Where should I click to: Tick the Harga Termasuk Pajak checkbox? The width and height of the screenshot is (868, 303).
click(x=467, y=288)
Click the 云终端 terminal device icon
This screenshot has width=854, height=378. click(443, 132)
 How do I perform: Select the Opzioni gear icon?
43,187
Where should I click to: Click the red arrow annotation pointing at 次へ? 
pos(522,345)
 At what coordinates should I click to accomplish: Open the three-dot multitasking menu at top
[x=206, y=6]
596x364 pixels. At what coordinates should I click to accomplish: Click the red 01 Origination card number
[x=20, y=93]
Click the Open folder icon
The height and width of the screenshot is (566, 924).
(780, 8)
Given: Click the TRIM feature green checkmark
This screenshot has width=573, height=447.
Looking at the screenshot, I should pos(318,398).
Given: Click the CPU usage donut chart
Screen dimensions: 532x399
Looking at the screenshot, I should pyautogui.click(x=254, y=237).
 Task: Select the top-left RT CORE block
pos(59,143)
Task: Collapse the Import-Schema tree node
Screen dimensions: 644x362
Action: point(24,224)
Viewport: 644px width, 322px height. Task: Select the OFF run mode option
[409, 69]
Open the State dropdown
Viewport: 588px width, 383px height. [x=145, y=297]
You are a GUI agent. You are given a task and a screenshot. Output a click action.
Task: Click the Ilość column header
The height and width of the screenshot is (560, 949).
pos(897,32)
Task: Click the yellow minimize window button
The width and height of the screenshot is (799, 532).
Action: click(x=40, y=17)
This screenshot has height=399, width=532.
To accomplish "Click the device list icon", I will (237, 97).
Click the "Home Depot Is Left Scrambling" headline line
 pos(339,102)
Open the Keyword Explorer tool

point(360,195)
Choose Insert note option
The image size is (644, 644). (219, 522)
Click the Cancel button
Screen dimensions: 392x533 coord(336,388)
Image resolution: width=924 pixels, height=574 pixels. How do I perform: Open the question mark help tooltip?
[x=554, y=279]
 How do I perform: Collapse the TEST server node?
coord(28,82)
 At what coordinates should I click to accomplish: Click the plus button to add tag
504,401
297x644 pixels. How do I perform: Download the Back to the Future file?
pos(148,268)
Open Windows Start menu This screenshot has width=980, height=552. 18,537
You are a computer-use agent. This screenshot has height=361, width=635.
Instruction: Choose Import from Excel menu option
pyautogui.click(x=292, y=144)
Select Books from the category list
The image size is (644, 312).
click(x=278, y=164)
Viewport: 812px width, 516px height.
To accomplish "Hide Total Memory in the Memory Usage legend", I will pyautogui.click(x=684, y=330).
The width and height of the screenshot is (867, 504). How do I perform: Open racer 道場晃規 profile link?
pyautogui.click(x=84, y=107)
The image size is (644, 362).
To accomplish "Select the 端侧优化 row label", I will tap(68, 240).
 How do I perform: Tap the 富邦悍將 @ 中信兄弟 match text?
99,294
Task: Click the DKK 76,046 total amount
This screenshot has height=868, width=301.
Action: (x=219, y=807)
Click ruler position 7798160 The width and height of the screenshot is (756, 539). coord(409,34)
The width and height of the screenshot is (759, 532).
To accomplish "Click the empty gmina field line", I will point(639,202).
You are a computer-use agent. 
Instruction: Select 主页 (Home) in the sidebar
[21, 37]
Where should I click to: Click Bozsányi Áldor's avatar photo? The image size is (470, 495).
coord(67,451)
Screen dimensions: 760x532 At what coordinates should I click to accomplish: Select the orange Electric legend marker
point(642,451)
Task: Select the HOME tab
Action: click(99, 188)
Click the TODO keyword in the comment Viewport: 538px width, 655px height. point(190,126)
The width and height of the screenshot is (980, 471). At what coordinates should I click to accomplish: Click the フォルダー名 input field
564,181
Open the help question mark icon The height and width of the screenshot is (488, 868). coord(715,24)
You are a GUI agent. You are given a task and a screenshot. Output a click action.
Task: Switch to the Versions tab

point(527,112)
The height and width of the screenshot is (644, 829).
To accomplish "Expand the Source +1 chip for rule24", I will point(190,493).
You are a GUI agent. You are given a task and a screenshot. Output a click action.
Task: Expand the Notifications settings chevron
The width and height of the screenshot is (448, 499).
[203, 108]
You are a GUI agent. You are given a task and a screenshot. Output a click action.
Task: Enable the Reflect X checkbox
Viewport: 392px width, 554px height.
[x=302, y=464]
####################
> **Prompt**
Whenever a line above includes "will", copy it in full.

> **Task result**
To accomplish "Click the device list icon", I will (237, 97).
To accomplish "Hide Total Memory in the Memory Usage legend", I will pyautogui.click(x=684, y=330).
To accomplish "Select the 端侧优化 row label", I will tap(68, 240).
To accomplish "Click the empty gmina field line", I will point(639,202).
To accomplish "Expand the Source +1 chip for rule24", I will point(190,493).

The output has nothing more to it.